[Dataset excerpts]
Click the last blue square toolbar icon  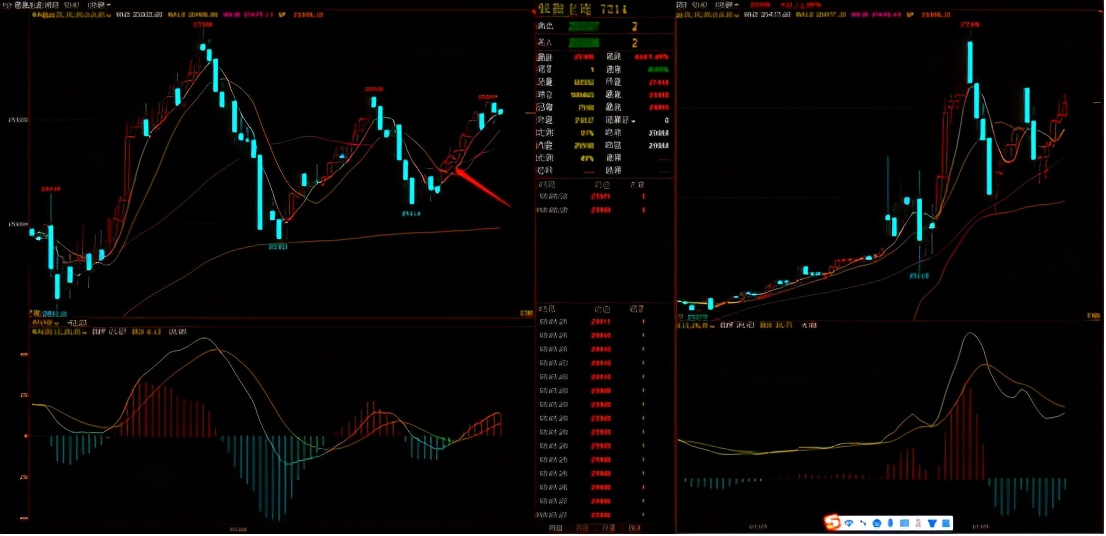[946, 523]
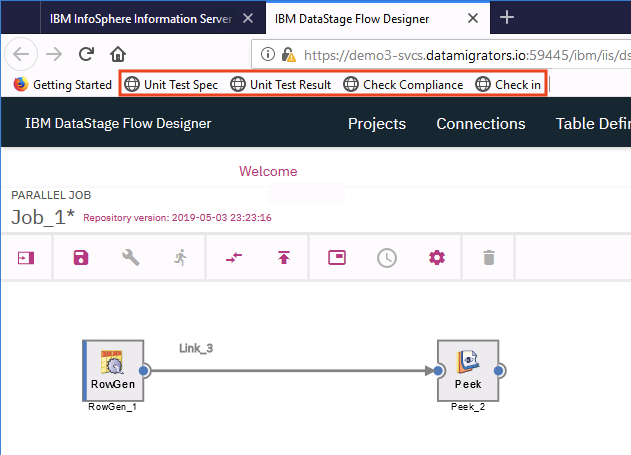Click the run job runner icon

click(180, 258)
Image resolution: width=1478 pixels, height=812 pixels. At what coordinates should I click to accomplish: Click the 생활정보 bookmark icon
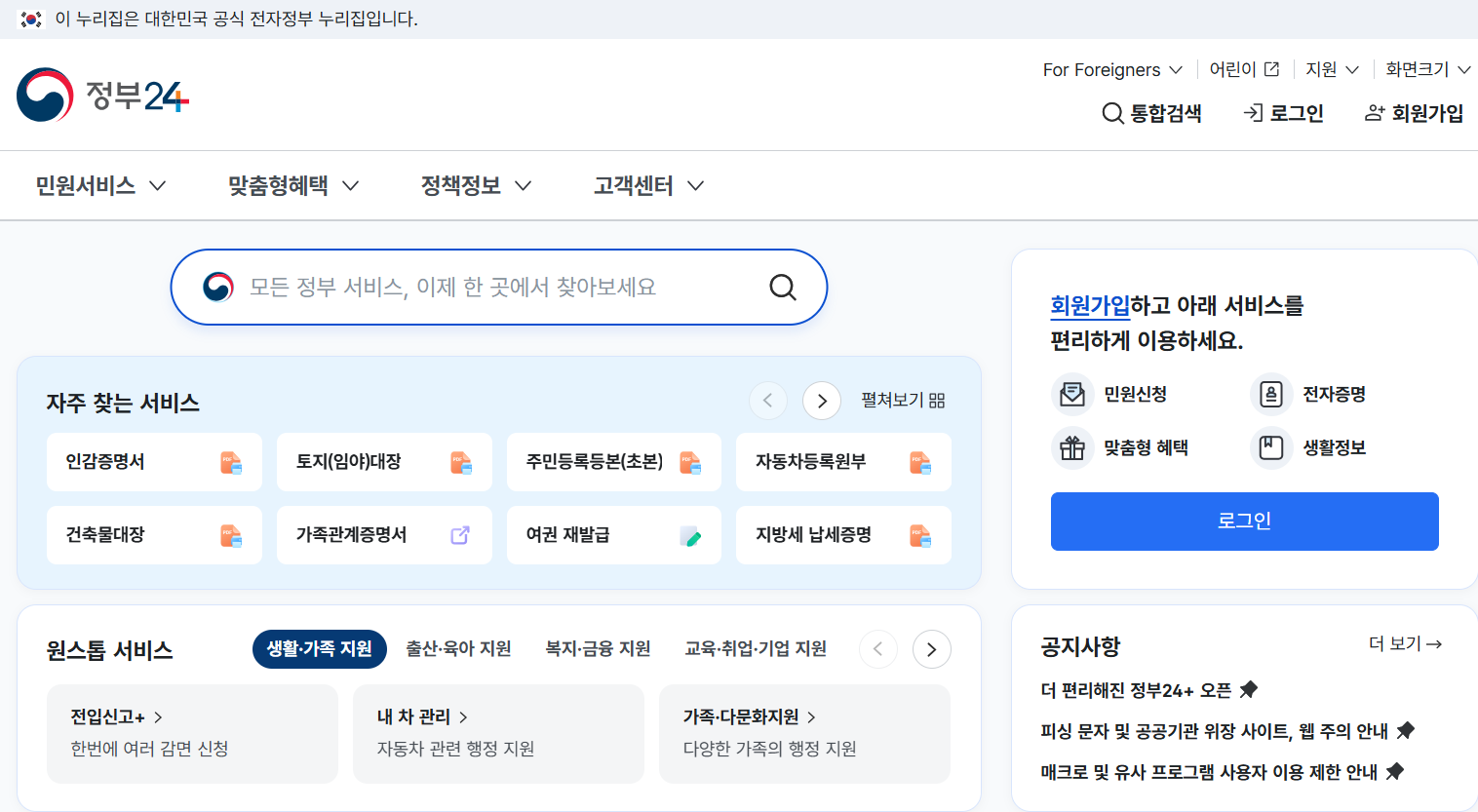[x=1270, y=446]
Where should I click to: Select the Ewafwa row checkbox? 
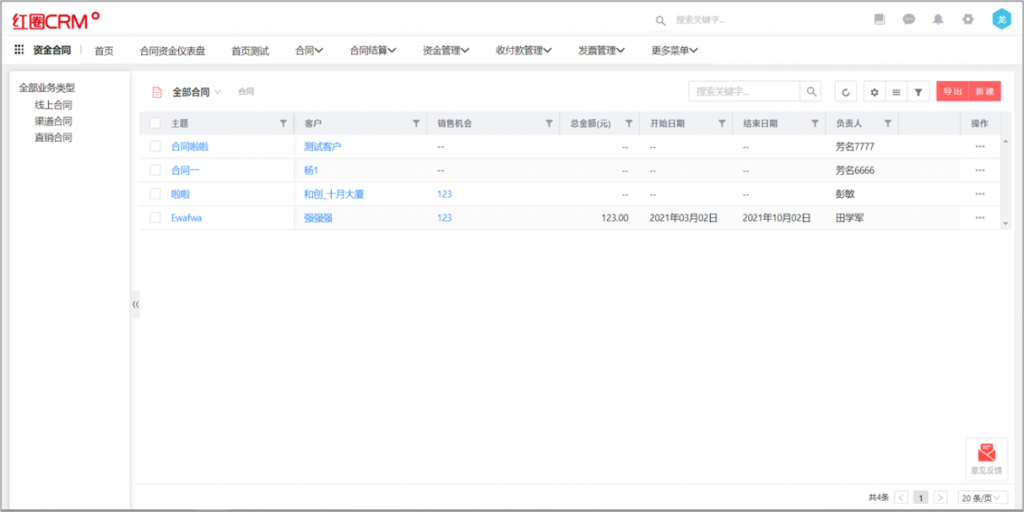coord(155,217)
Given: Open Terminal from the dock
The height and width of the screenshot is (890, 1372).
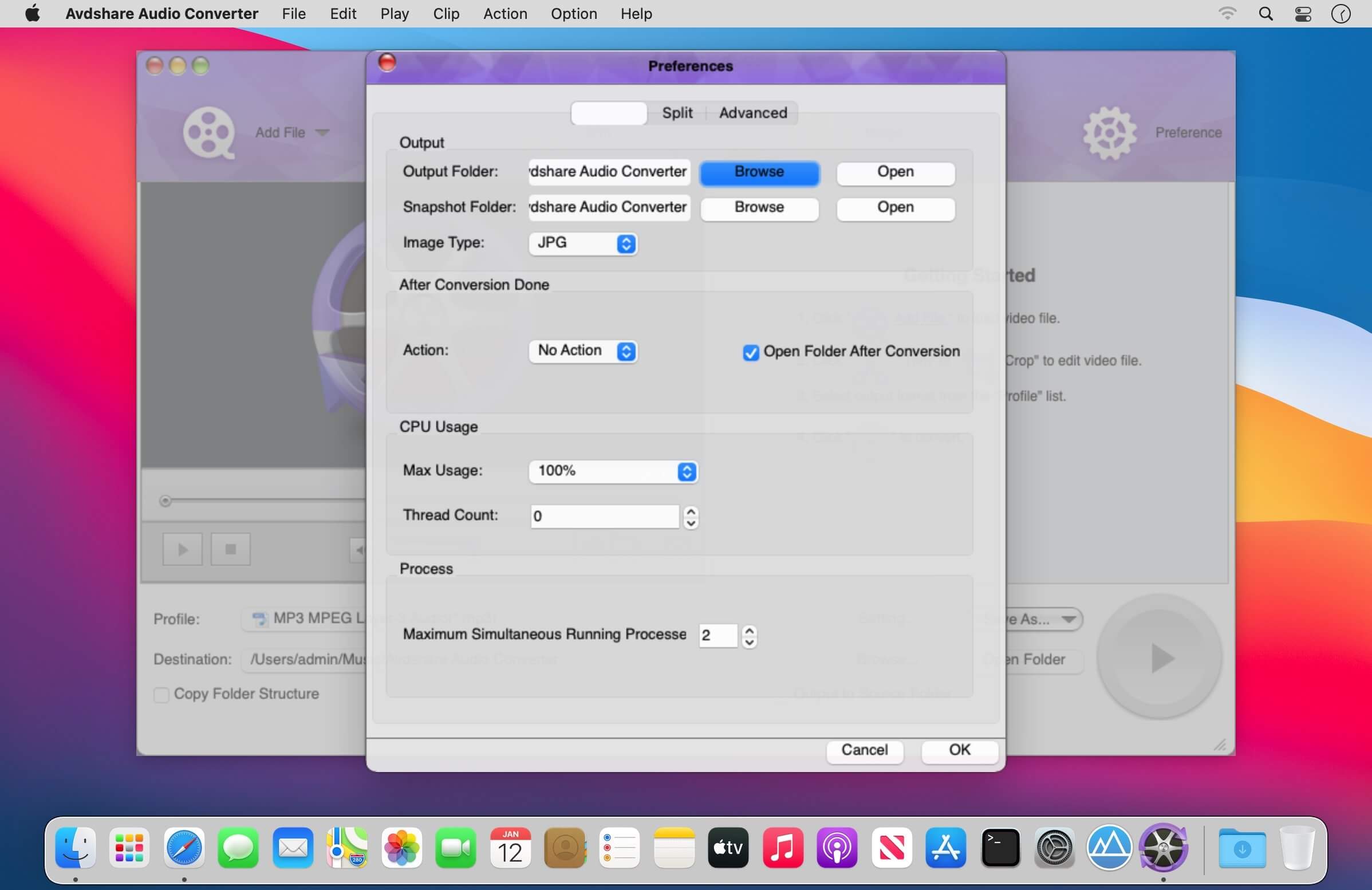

◆ TASK BRIEF: The copy must start at the line containing "Image resolution: width=1478" and end at the last line of the data, matching each line exactly. It must hold no pictures.

◆ TASK OUTPUT:
Image resolution: width=1478 pixels, height=812 pixels. At what coordinates should I click to accomplish: Click the 생활정보 bookmark icon
[x=1270, y=446]
Where should I click to: Select the Ewafwa row checkbox? 
coord(155,217)
Given: Open Terminal from the dock
The height and width of the screenshot is (890, 1372).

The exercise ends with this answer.